Zuständigkeit: Evangelisches Pfarramt St. Paulus Ingolstadt, www.ingolstadt-sankt-paulus.de

Text: Walter Baumgärtner

Anhang:

Buchauszug aus Mia Mays Kindheitserinnerungen an die Nachkriegszeit in Lenting:

„Mit der Flut von Menschen aus allen Gebieten kommen auch welche an, die nicht katholisch sind. Ich kenne keine Protestanten, aber ich weiß, sie gehen nicht in unsere Kirche, beten kein „Gegrüßt seist du Maria..“, haben kein Weihwasser und beichten nicht im Beichtstuhl.
Ihre Kinder gehen auch nicht in den Religionsunterricht, sondern halten sich dann im Hof auf. In meiner Klasse sind keine Protestantenkinder. Gott sei Dank, denn wie man so hört, darf man diesen Leuten und auch ihren Kindern  nicht über den Weg trauen.
Mama, Mutti und Tante haben keine Vorurteile, aber ich! Schon das Wort „Protestanten “ hört sich sehr gefährlich an!
Ich bin mit Mama und Tante unterwegs, als uns einige Leute entgegen kommen. Tante flüstert der Mama zu: „Das sind die Diepolds, das sind  Protestanten.“

Ich erschrecke sichtlich und greife nach Mamas Hand. Aber ich bin auch neugierig. Wie diese gefährlichen Leute wohl ausschauen?
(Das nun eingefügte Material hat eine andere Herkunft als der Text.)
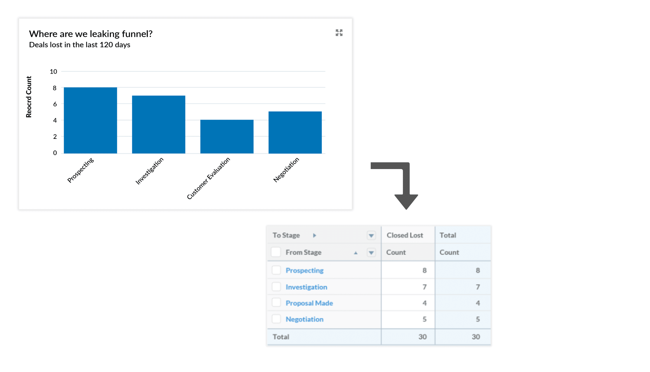
Task: Click the Closed Lost column header
Action: [x=405, y=235]
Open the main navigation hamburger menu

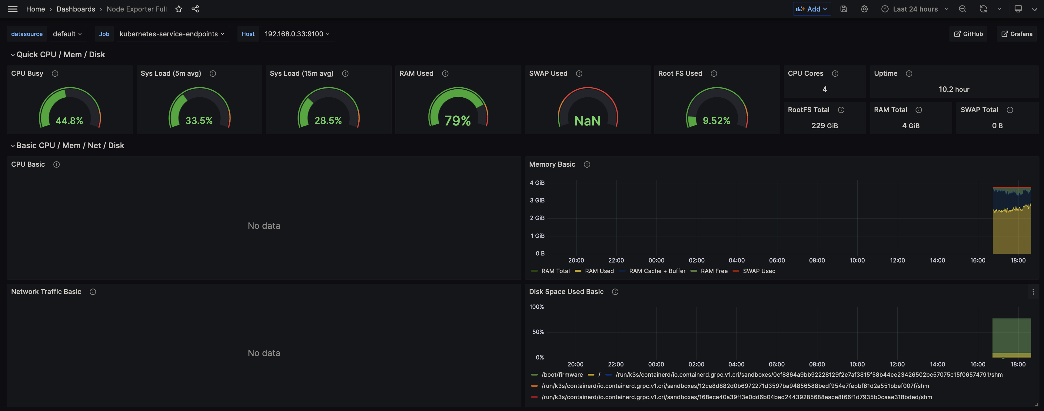(12, 9)

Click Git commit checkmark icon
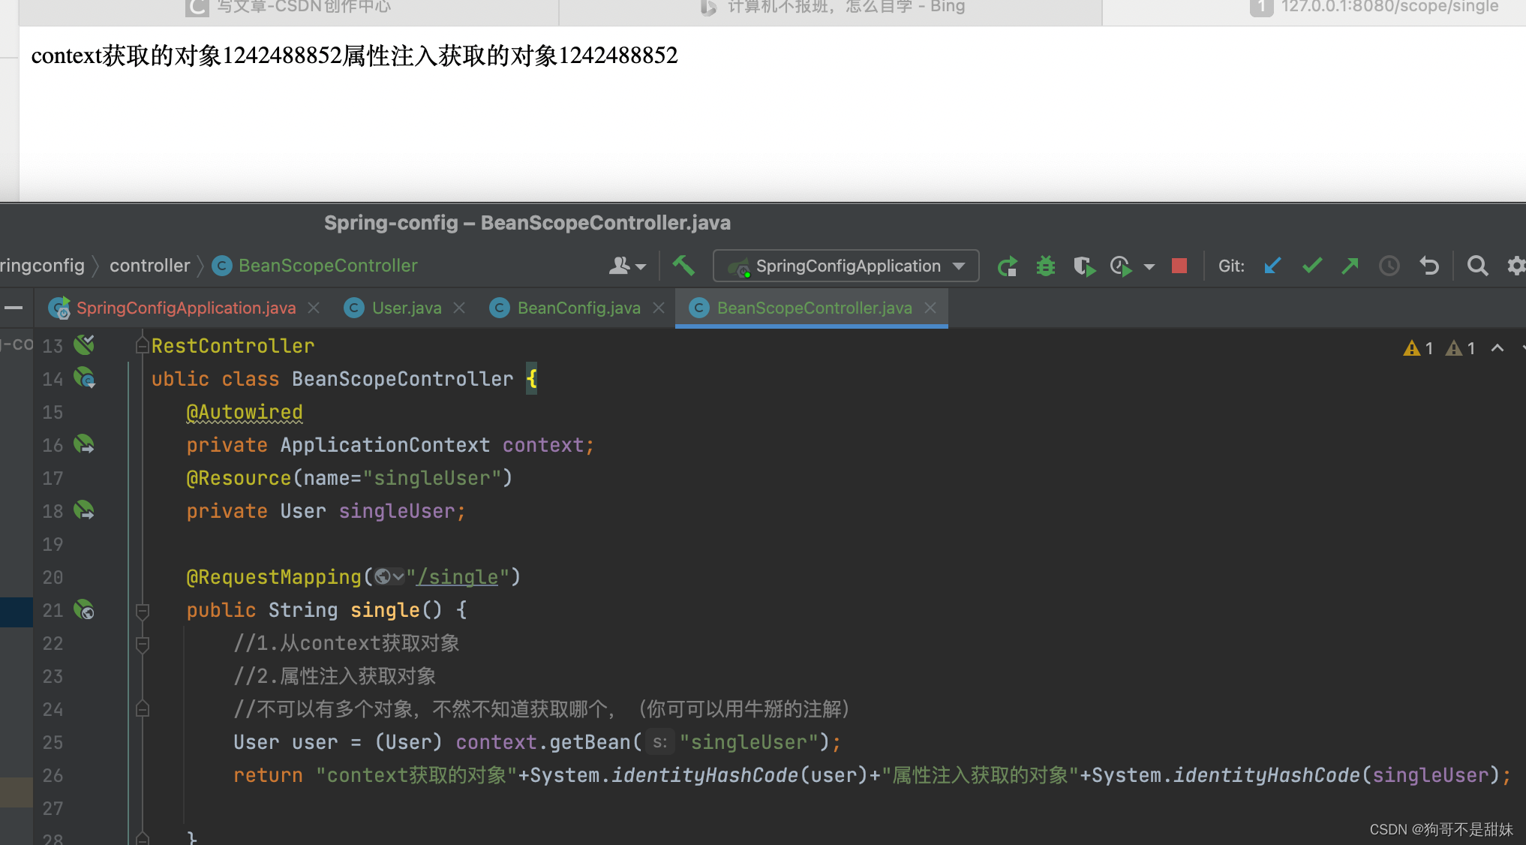[1311, 266]
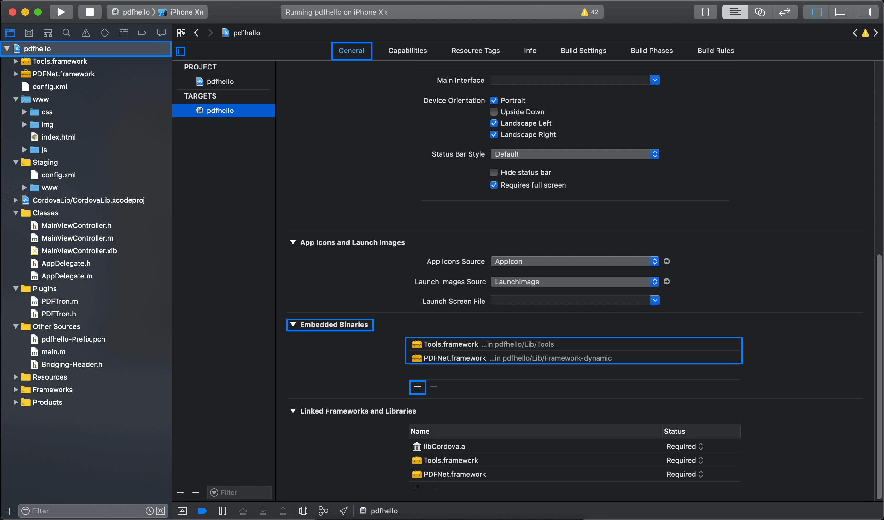Expand the Resources folder in navigator
Image resolution: width=884 pixels, height=520 pixels.
[x=15, y=377]
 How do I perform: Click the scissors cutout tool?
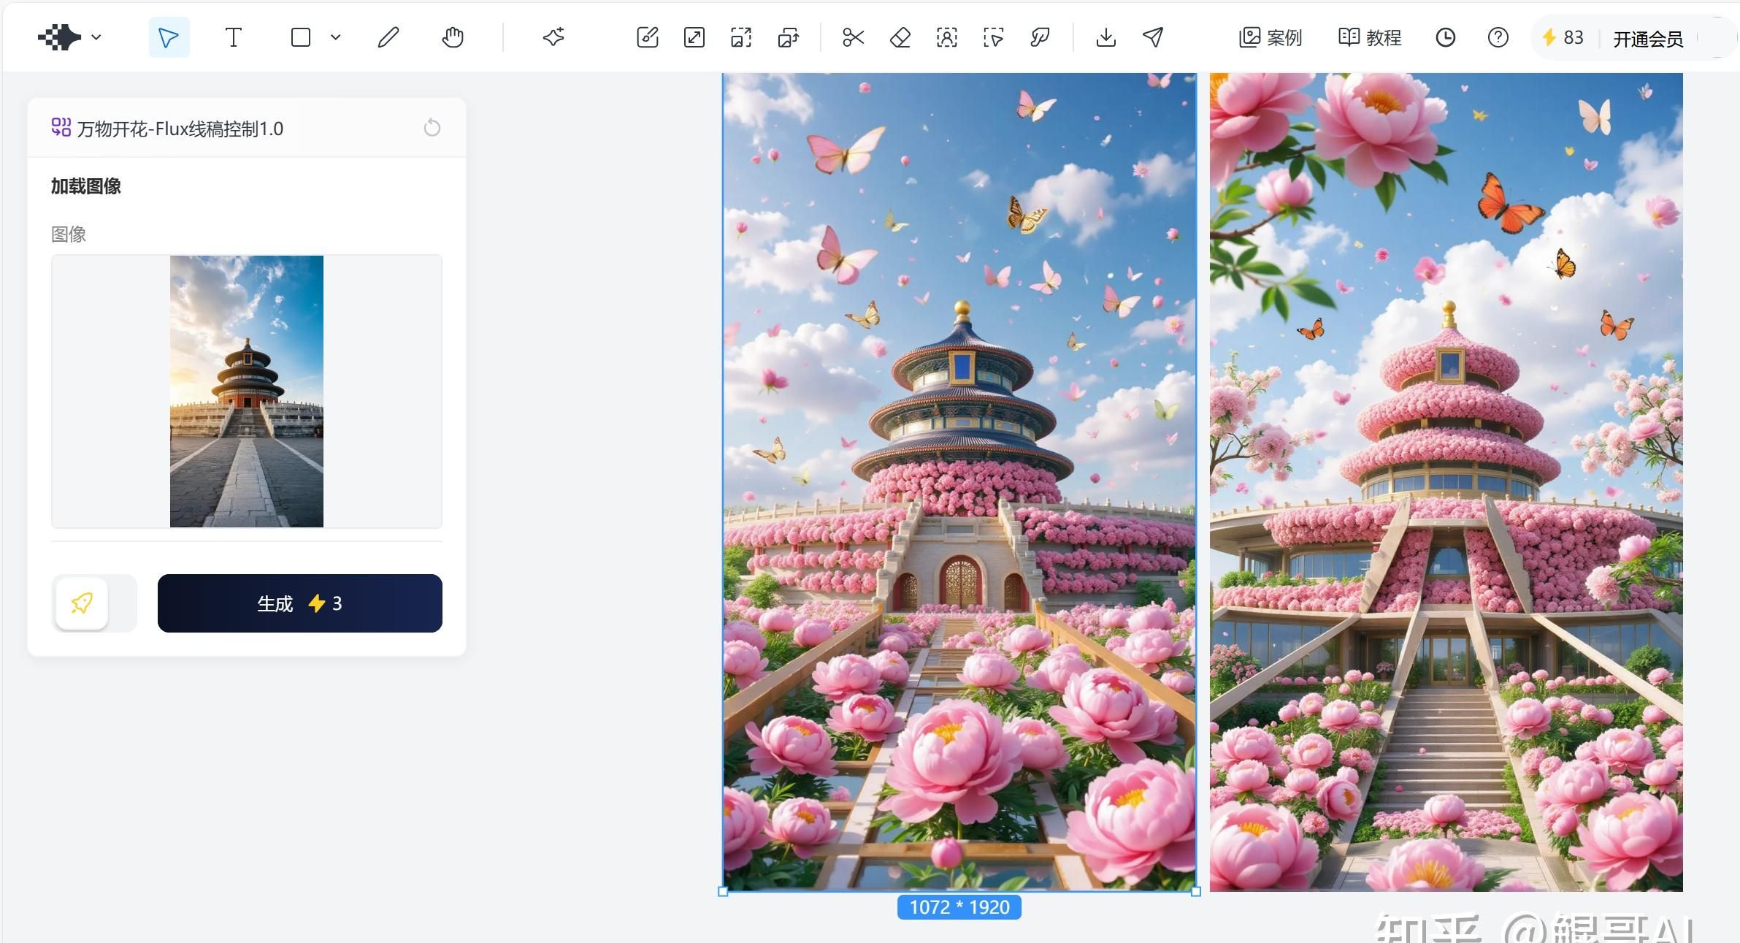(853, 37)
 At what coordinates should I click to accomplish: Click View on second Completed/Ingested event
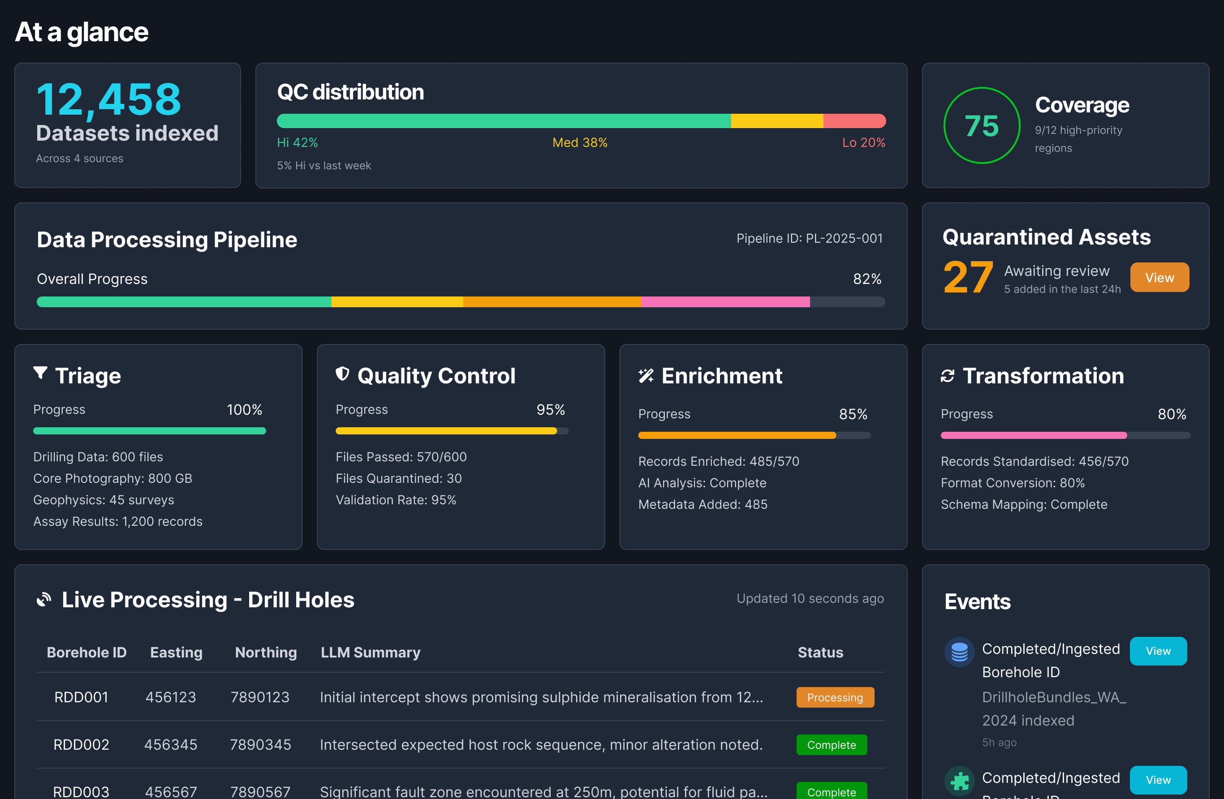[1158, 779]
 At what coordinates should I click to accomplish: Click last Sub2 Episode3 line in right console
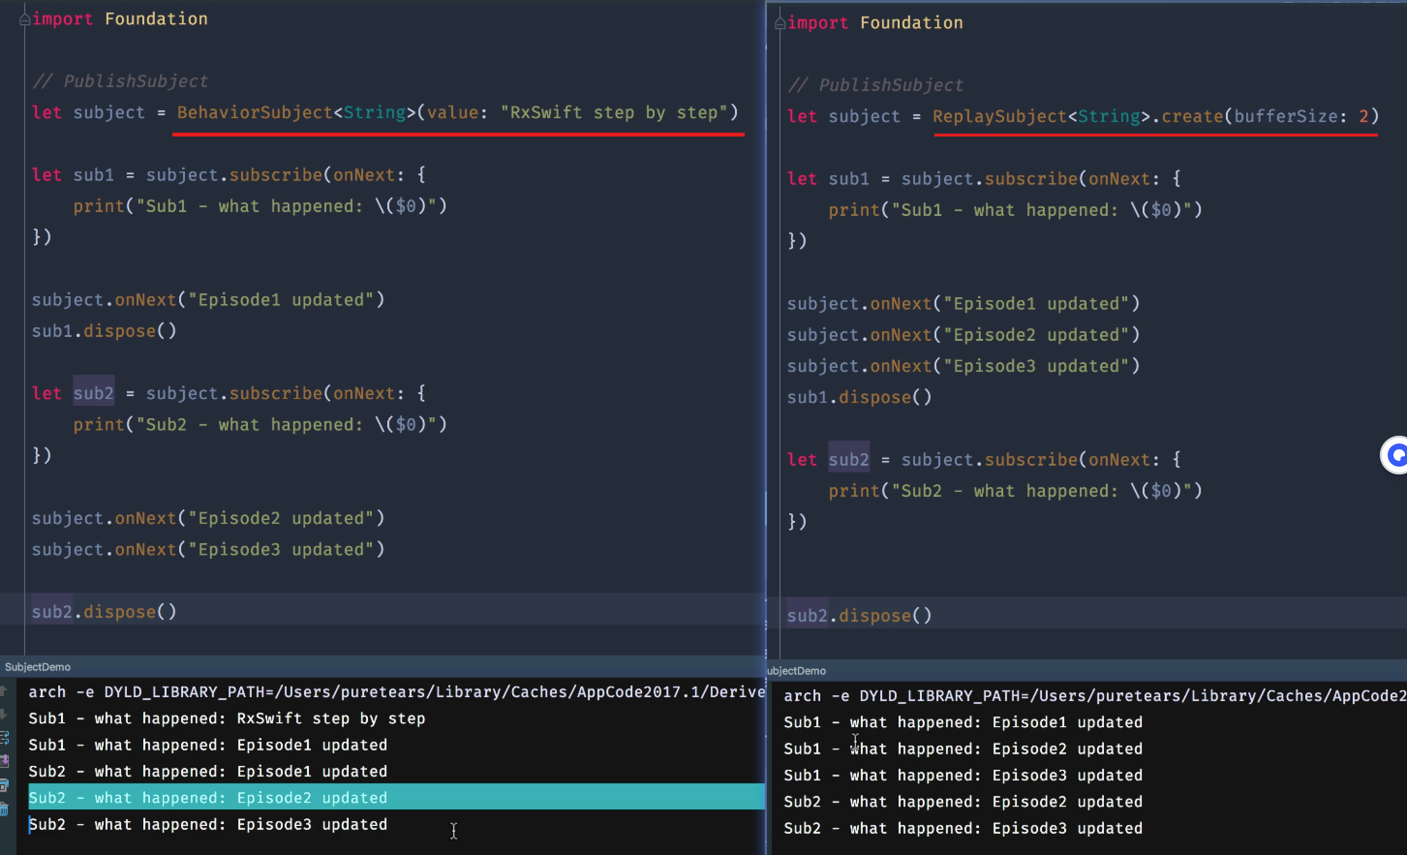coord(963,828)
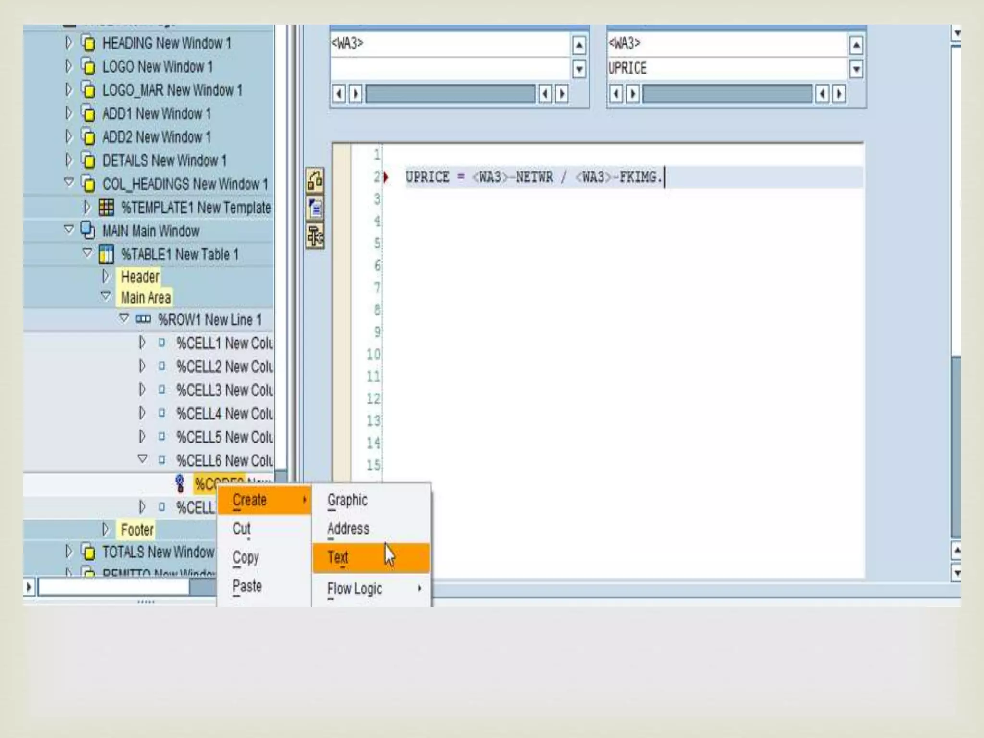Select Flow Logic in the submenu
This screenshot has height=738, width=984.
point(355,589)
Da muss man doch was merken!
Schon sind die drei Diepolds in unserer Höhe und gehen vorbei. Es ist eine kleine, etwas rundliche Frau mit einem freundlichen Gesicht, ein älterer Mann mit langsamen Schritten und ein kleiner, schüchterner Bub, der vielleicht in Roberts Alter ist. Sie grüßen uns freundlich, sagen zwar nicht „Grüß Gott“, sondern „Guten Tag“. Das war es.

Mama und Tante sagen: „Des san doch genau so Menschen wia mia (wie wir)!“

Meine Angst ist vorbei.“

(Mia May, Aus, Äpfel ,Amen!  Band I, Mia die Feder, Seite 167 f.)